### Activity
Within the listing below, count the lines that have the string "količinu". Answer with that number only.

### Dataset content
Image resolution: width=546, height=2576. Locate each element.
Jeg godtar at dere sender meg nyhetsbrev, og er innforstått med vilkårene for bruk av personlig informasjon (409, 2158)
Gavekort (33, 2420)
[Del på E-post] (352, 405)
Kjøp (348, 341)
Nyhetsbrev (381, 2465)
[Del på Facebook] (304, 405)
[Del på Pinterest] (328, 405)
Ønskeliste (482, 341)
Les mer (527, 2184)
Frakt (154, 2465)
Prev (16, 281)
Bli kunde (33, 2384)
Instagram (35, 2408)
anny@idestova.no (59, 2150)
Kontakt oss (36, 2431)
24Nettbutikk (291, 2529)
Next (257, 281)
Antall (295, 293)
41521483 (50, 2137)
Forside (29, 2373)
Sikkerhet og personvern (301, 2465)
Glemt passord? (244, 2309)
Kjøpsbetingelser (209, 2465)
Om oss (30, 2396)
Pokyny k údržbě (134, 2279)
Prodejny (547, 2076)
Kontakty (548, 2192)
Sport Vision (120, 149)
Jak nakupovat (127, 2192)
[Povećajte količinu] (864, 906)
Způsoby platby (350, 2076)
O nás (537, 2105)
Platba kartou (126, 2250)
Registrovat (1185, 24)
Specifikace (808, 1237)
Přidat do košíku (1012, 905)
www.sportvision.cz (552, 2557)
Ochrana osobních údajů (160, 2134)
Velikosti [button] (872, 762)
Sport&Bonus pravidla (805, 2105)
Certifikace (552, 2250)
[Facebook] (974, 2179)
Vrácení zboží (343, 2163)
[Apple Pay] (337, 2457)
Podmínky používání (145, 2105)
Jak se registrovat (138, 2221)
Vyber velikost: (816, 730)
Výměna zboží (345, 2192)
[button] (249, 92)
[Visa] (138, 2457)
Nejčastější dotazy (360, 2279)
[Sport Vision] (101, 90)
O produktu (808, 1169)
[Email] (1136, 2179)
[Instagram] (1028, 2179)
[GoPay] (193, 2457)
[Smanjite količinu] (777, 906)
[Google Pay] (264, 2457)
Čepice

### Answer space
2